Intervention de Cédric Villani

Réunion du jeudi 10 décembre 2020 à 9h00
Office parlementaire d'évaluation des choix scientifiques et technologiques

Photo issue du site de l'Assemblée nationale ou de WikipediaCédric Villani, député, président de l'Office :

. – Je salue une nouvelle fois l'ampleur du travail réalisé, qui s'étend au‑delà de la saisine initiale. Les 240 heures d'écoute, les enquêtes et les auditions ont donné la parole à des centaines de personnes. Le résultat est visible dans ce document, véritable condensé d'informations utiles. Un temps sera nécessaire pour que la sphère politique se l'approprie.

Certains chiffres forts résument les constats établis. D'autres sujets vont à contre-courant des réalités habituellement représentées. À chaque habitant est associée une tonne de déchets plastiques depuis le milieu du XXe siècle. Il faut penser ces déchets comme des éléments venant innerver l'ensemble des écosystèmes de la planète. Il ne s'agit pas d'un cycle, mais plutôt d'un flux, qui s'étend des gros déchets aux échelles nanoscopiques.

Le mot d'ordre qui domine l'ensemble du rapport est celui de la grande solidité et de l'indestructibilité microscopique du plastique. Cette réalité est paradoxale, car le plastique est en général considéré comme un matériau bon marché, qui se déchire, se casse et se jette. Toutefois, c'est la grande stabilité des polymères dans l'écosystème, y compris sous forme microscopique, qui pose problème.

Le rapport va également à l'encontre de l'image de « continents-plastiques ». Il ne s'agit pas de continents, mais plutôt de concentrations, de « soupes ». De plus, ceux‑ci ne représentent qu'une partie du problème. En effet, ces zones ne correspondent qu'à quelques pourcents des déchets produits. Les gisements de plastiques non répertoriés dans l'environnement sont amenés à ressurgir d'une manière ou une autre, à un moment donné.

Certaines anecdotes revêtent une force particulière, telles que les filets abandonnés, qui se comptent en milliers de tonnes, les microbilles, les canards en plastique, etc. Le rapport pointe également l'ampleur des travaux de recherche actuels pour comprendre la nature des flux de plastique et leur transformation.

La France et l'Europe pourraient être bien mieux placées dans ce domaine. La recherche à réaliser doit être multidisciplinaire, ce qui est bien différent des « grandes recherches théoriques nobles » auxquelles la France est habituée.

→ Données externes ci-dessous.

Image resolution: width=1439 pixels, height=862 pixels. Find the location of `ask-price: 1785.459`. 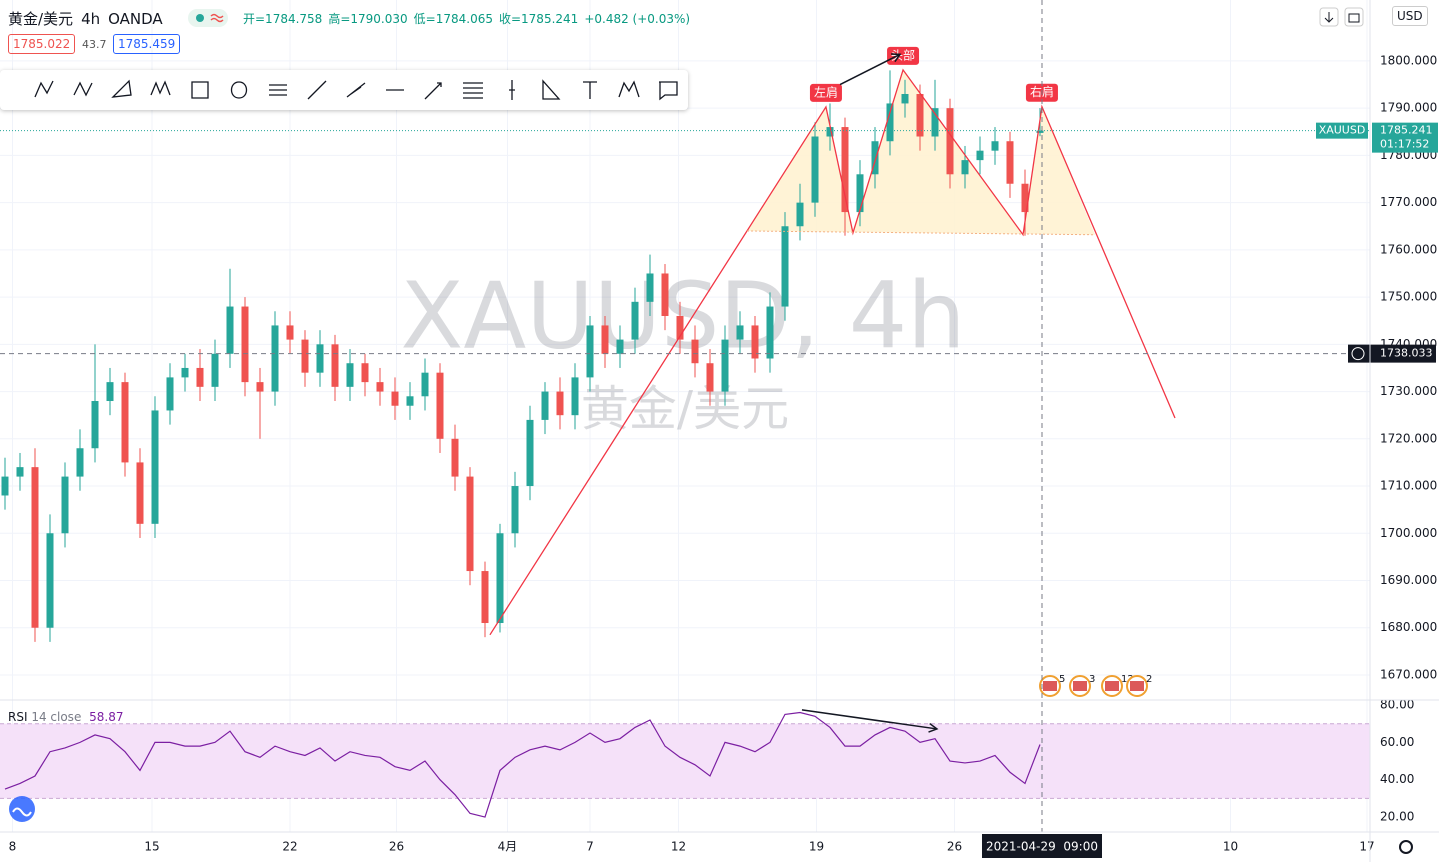

ask-price: 1785.459 is located at coordinates (147, 44).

Les atteintes du plastique à l'environnement doivent être considérées de manière aussi sérieuse que les autres grands sujets liés à l'environnement, tels que la crise climatique. À maintes reprises, l'Office a évoqué la question des déchets nucléaires et leur devenir à long terme. La question des déchets plastiques n'est pas à prendre davantage à la légère. En effet, leur production ne cesse d'augmenter et continue à s'aggraver malgré les prises de conscience récentes.

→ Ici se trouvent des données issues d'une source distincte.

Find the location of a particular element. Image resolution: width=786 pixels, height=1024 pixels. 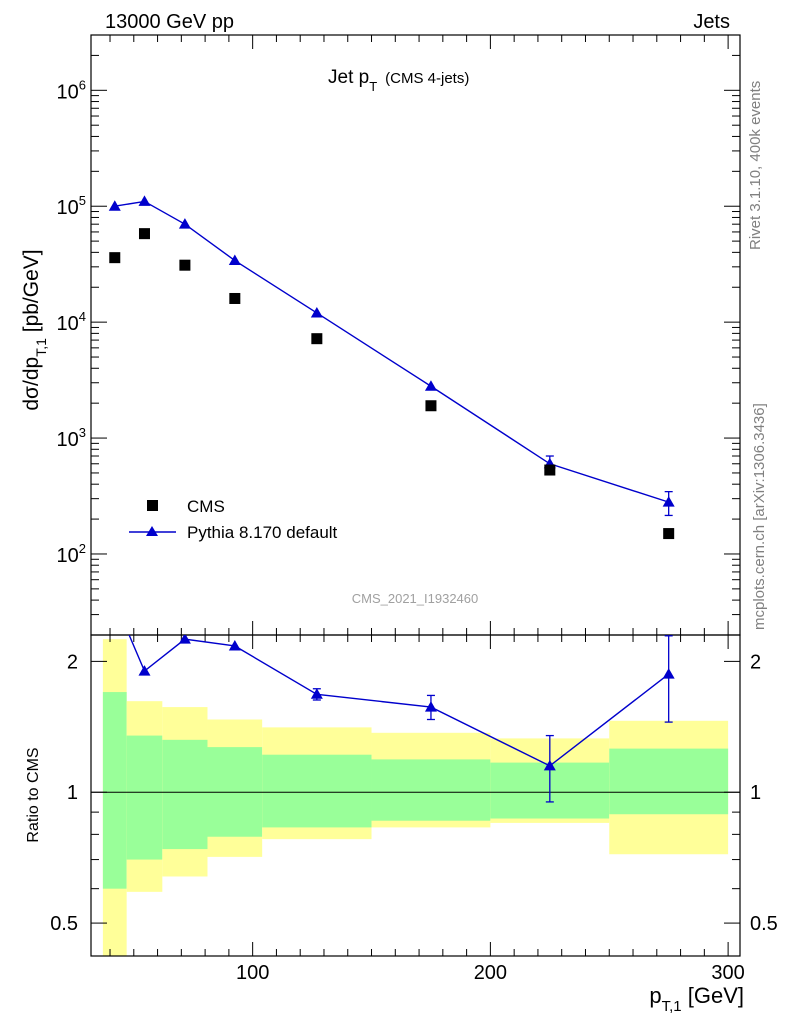

y-tick-label-1e5: 10⁵ is located at coordinates (72, 206).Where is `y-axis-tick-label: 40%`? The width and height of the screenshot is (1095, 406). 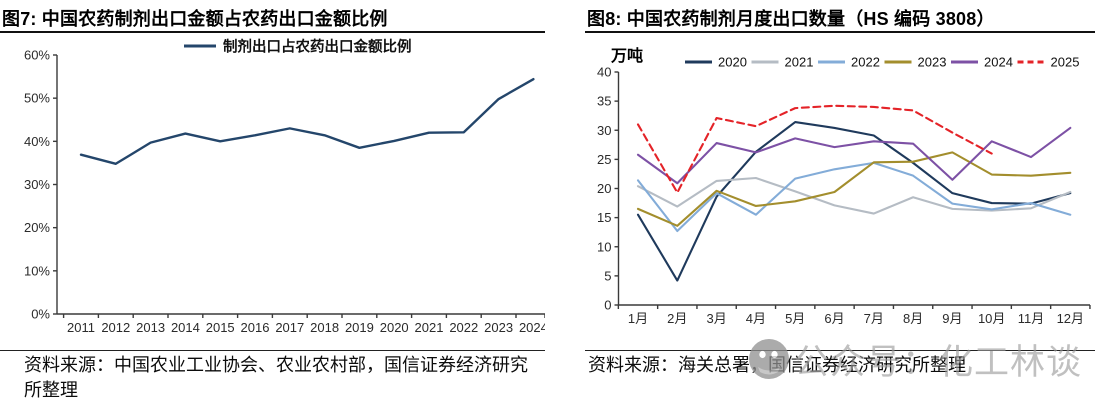 y-axis-tick-label: 40% is located at coordinates (37, 142).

Avant de diffuser ce rapport, des actions spécifiques de communication devront être menées. Les recommandations du rapport incluent tous les domaines : l'économie, l'éducation, la recherche et l'entente mondiale. Cinq pays représentent plus de la moitié de la production des déchets plastiques. À cet égard, la question de la prise de conscience de ces pays est posée.

Par ailleurs, le rapport invite à porter un regard sur les lois, la hiérarchisation des problèmes et les limites du recyclage. Récemment, une loi a été votée sur l'interdiction de la production d'emballages plastiques à usage unique à l'horizon 2040. Les militants écologistes ont globalement estimé que la date de 2040 était trop tardive, eu égard à l'urgence du problème. Le gouvernement a objecté que la France était la première à fixer un tel horizon. Un éclaircissement des deux rapporteurs serait souhaitable en la matière.

La notion d'éléments plastiques invisibles représente un autre sujet important du rapport. Dans le cas des pneumatiques, un débat a lieu entre la recherche industrielle et les laboratoires de recherche, afin de déterminer quel est le devenir des particules de pneumatiques. À cet égard, le sujet du plastique mérite de s'inviter dans l'ensemble des secteurs.